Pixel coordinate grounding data
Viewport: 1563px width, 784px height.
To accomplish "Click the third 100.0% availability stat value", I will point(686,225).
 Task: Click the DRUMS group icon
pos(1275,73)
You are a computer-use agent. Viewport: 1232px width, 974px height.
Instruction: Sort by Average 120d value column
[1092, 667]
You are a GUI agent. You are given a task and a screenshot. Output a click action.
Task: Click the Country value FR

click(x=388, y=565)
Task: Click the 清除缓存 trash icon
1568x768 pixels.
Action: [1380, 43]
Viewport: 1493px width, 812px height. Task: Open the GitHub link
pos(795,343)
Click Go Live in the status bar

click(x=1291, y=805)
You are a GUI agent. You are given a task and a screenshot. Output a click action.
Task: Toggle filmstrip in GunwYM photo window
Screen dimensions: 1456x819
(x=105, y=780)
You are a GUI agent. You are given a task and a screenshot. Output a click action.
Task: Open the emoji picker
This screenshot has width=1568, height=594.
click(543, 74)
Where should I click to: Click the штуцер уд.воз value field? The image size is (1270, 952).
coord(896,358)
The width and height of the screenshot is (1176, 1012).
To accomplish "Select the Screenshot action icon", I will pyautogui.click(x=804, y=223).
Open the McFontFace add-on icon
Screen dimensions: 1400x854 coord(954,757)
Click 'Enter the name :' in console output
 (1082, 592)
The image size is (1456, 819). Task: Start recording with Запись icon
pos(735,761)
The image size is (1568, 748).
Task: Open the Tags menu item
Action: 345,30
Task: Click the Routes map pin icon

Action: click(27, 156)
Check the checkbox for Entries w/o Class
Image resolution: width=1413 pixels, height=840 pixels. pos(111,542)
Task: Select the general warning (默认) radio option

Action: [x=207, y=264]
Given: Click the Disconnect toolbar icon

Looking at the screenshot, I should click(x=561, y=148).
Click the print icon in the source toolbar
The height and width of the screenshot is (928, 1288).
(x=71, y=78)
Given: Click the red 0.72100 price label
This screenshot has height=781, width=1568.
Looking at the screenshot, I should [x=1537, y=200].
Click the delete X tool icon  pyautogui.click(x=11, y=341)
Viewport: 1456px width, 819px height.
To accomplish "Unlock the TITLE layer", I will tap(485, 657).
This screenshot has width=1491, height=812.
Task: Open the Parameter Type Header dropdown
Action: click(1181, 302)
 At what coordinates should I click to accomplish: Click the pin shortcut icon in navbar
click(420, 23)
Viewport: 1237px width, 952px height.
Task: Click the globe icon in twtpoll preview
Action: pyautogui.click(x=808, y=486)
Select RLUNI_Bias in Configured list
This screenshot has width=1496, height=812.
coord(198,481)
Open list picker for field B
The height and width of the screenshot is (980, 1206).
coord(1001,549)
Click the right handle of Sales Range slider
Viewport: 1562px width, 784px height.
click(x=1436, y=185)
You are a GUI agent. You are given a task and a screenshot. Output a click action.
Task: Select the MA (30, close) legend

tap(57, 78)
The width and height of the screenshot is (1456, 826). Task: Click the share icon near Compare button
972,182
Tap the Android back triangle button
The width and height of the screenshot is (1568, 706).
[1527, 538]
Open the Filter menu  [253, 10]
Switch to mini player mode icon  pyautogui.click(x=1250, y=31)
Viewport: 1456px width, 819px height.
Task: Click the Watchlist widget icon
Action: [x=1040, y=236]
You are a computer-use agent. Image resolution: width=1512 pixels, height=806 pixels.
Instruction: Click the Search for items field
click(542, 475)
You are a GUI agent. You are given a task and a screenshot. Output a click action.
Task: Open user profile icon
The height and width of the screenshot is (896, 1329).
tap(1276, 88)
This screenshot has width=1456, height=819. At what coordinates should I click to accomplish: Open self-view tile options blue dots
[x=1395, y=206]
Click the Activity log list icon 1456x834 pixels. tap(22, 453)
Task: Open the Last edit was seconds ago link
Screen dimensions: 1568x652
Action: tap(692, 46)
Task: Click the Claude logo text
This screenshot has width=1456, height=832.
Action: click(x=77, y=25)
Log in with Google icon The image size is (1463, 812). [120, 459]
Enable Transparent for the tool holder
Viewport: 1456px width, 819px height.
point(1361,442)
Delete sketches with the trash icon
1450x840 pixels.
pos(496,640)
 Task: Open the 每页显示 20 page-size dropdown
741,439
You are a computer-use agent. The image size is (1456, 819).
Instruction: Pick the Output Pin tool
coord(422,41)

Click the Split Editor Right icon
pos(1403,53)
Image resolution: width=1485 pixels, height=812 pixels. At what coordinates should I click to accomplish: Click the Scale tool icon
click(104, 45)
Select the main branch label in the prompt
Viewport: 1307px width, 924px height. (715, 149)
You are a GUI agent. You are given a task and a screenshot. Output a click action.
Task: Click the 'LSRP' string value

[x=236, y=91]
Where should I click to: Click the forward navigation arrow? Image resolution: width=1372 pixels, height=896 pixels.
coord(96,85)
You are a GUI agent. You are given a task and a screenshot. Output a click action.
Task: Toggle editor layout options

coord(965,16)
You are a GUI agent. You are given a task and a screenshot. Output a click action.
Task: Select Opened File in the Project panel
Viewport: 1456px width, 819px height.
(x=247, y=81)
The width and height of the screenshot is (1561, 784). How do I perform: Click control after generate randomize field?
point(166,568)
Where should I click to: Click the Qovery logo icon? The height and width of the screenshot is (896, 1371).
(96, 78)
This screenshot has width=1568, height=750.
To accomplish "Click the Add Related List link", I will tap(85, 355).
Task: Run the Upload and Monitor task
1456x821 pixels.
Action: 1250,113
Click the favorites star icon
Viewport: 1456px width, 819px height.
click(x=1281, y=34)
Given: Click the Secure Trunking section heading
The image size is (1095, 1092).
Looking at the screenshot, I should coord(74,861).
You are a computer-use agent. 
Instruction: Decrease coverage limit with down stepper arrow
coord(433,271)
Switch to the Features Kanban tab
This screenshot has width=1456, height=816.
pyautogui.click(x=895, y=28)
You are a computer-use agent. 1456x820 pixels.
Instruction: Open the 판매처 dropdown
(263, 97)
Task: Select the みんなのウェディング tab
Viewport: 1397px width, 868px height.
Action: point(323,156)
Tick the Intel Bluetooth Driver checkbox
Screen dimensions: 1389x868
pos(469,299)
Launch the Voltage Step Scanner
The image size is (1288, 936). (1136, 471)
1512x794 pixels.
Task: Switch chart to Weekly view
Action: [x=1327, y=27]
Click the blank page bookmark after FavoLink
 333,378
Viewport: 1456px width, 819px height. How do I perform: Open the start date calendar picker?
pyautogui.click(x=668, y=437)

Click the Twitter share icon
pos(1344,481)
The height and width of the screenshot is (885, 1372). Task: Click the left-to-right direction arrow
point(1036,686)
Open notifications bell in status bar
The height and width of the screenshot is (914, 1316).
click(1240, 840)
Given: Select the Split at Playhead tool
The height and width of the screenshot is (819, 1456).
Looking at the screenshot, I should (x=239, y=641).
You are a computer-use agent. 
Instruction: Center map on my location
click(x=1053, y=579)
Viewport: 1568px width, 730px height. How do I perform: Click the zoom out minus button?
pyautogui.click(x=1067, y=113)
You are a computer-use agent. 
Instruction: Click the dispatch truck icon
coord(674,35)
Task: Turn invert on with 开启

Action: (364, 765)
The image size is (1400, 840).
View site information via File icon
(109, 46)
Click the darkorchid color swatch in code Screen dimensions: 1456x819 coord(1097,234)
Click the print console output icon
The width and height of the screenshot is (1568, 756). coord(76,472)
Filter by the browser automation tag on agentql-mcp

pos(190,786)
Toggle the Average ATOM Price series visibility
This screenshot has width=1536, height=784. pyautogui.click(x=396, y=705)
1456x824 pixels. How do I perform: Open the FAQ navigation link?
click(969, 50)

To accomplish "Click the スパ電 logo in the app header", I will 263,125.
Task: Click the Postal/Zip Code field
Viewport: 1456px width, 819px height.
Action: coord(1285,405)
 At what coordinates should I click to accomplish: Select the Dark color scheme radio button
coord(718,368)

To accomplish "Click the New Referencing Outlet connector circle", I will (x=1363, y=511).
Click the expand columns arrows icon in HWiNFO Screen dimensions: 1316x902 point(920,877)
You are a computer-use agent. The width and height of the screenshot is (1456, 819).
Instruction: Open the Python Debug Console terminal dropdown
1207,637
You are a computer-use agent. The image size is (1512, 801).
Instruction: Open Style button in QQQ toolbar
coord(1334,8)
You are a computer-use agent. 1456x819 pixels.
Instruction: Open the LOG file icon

ACTIVITY
All that is wanted is an exact copy of the lines above from the one with "Instruction: Click the dispatch truck icon" through the one with "Click the expand", with both ends included.

ANSWER
Instruction: Click the dispatch truck icon
coord(674,35)
Task: Turn invert on with 开启

Action: (364, 765)
The image size is (1400, 840).
View site information via File icon
(109, 46)
Click the darkorchid color swatch in code Screen dimensions: 1456x819 coord(1097,234)
Click the print console output icon
The width and height of the screenshot is (1568, 756). coord(76,472)
Filter by the browser automation tag on agentql-mcp

pos(190,786)
Toggle the Average ATOM Price series visibility
This screenshot has width=1536, height=784. pyautogui.click(x=396, y=705)
1456x824 pixels. How do I perform: Open the FAQ navigation link?
click(969, 50)

To accomplish "Click the スパ電 logo in the app header", I will 263,125.
Task: Click the Postal/Zip Code field
Viewport: 1456px width, 819px height.
Action: coord(1285,405)
 At what coordinates should I click to accomplish: Select the Dark color scheme radio button
coord(718,368)

To accomplish "Click the New Referencing Outlet connector circle", I will (x=1363, y=511).
Click the expand columns arrows icon in HWiNFO Screen dimensions: 1316x902 point(920,877)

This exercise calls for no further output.